● Challenge
Reproduce every line of the records below verbatim, omitting the pictures from your answer.

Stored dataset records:

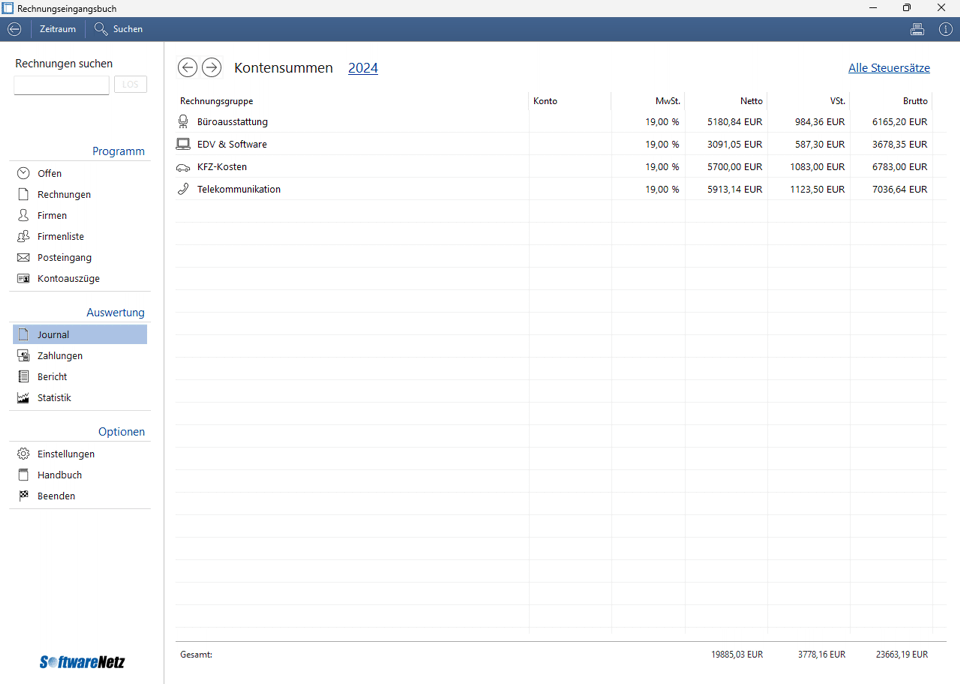Go to next year with right arrow
The height and width of the screenshot is (684, 960).
(211, 68)
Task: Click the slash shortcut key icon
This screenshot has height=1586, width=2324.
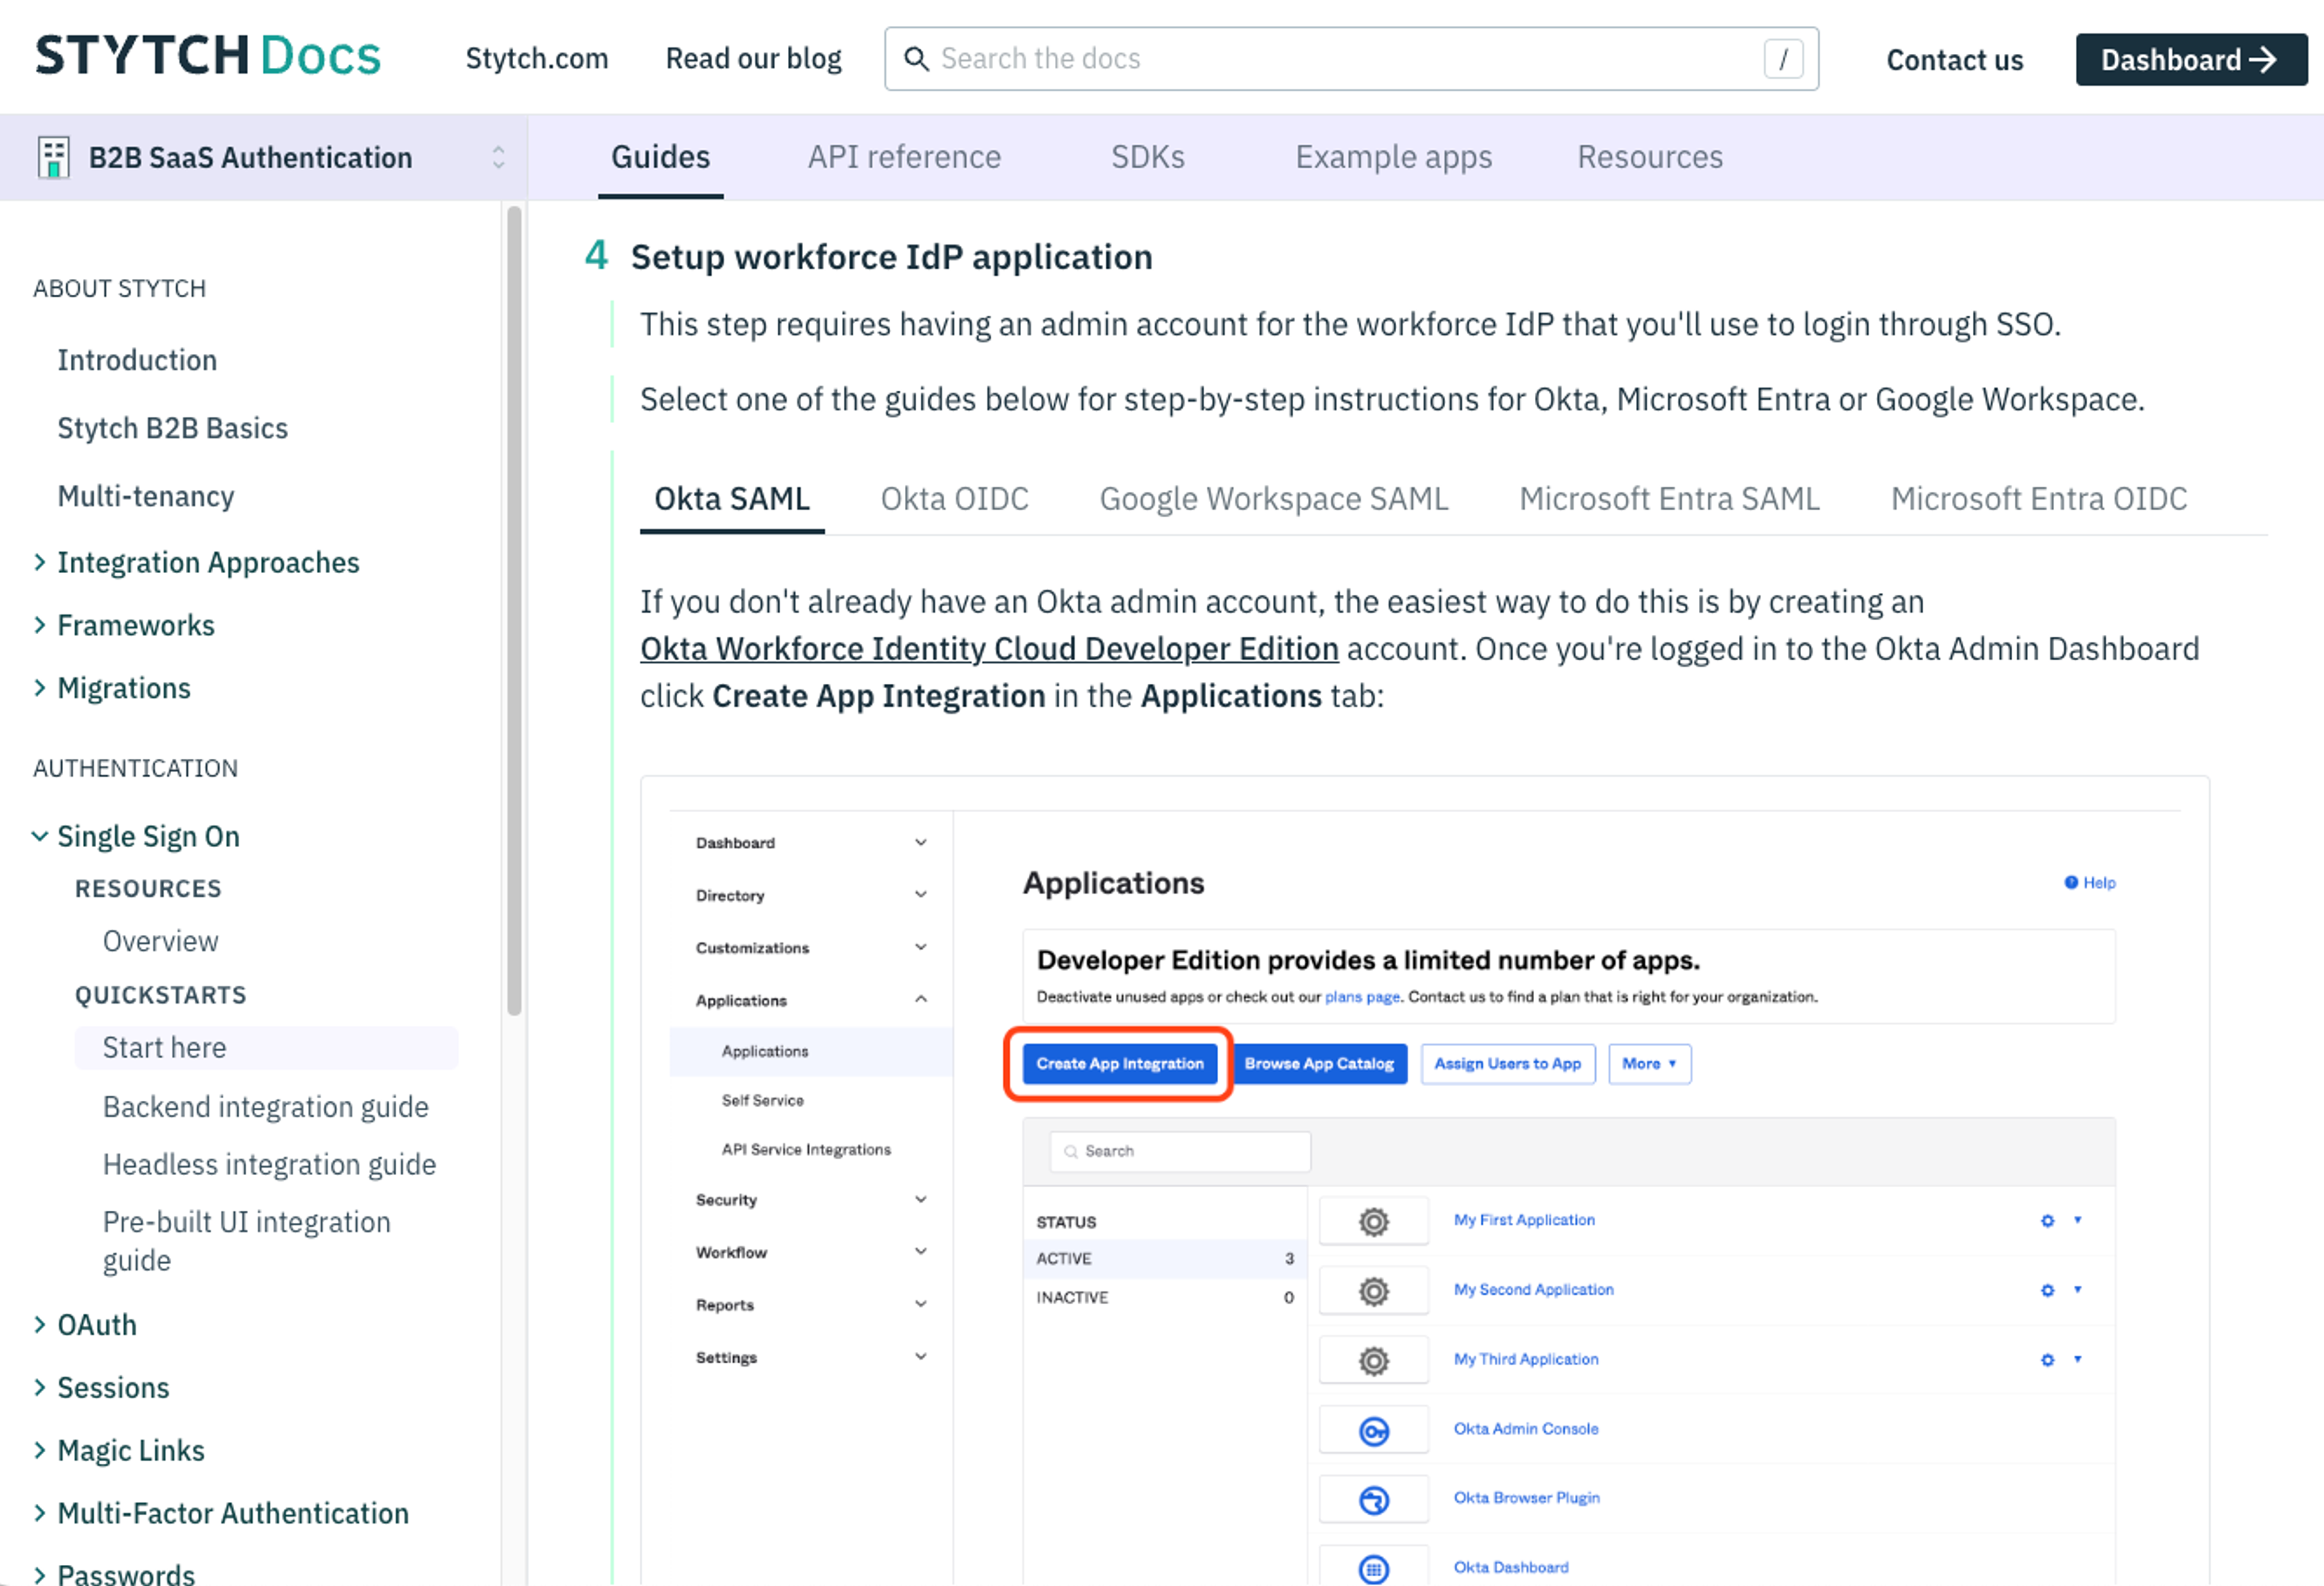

● Result below
Go to next year with right arrow
The height and width of the screenshot is (684, 960).
(211, 68)
Task: Click the slash shortcut key icon
This screenshot has height=1586, width=2324.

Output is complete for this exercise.